July 23, 2009 (PLANSPONSOR.com) - A group of former employees filed suit against Home Depot Inc. this week, claiming the retailer did not pay overtime wages for three years to its assistant managers at Illinois stores.

The lawsuit filed July 21 in the Circuit Court of Cook County, Illinois, seeks class action status, and accuses Home Depot of deliberately misclassifying the plaintiffs as “exempt” from overtime, Reuters reports. The three plaintiffs say they were unlawfully deprived of wages when Home Depot required them to work at least 55 hours per week and they were not paid time and a half for their hours over 40.

The lawsuit also accused Home Depot of having a policy of terminating assistant store managers and reducing their salaries if they do not work the 11-hour minimum shift for which assistant managers are scheduled, according to the news report.
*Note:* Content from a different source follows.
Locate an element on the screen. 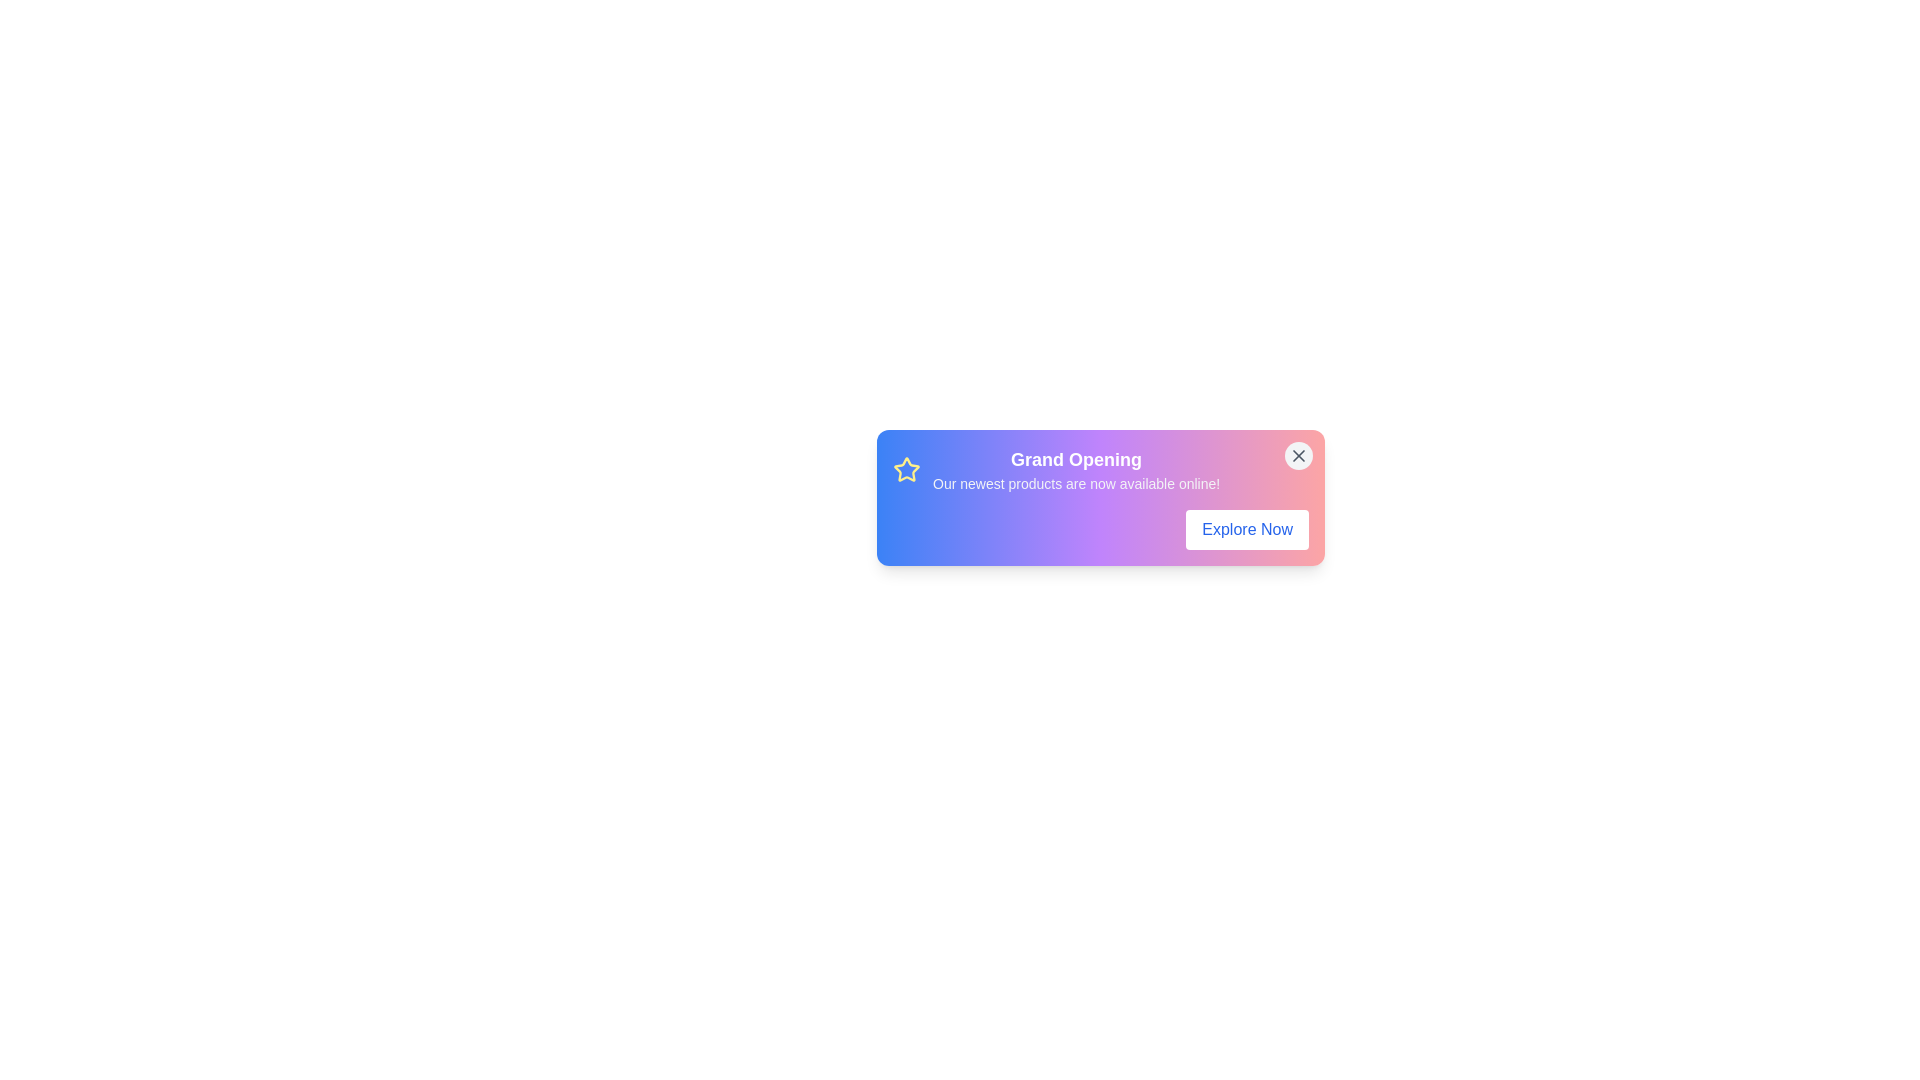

The suit claims that the practice is widespread at Home Depot and affects all of the company’s assistant managers in Illinois.

The lawsuit is seeking past unpaid wages and punitive damages.

Home Depot told Reuters it could not comment as it had not yet seen the lawsuit.

T-Mobile (see T-Mobile Hit with OT Payments Suit ) and Northwestern Mutual Life Insurance Co. (see Northwestern Mutual Faces Overtime Suit ) have also recently been hit with overtime suits.

A recent report suggests employers around the country are facing an increasing amount of litigation from on-call employees who claim companies are restricting their freedom too much and not paying them for it (see Employers Now More Liable for On-Call Comp Suits ).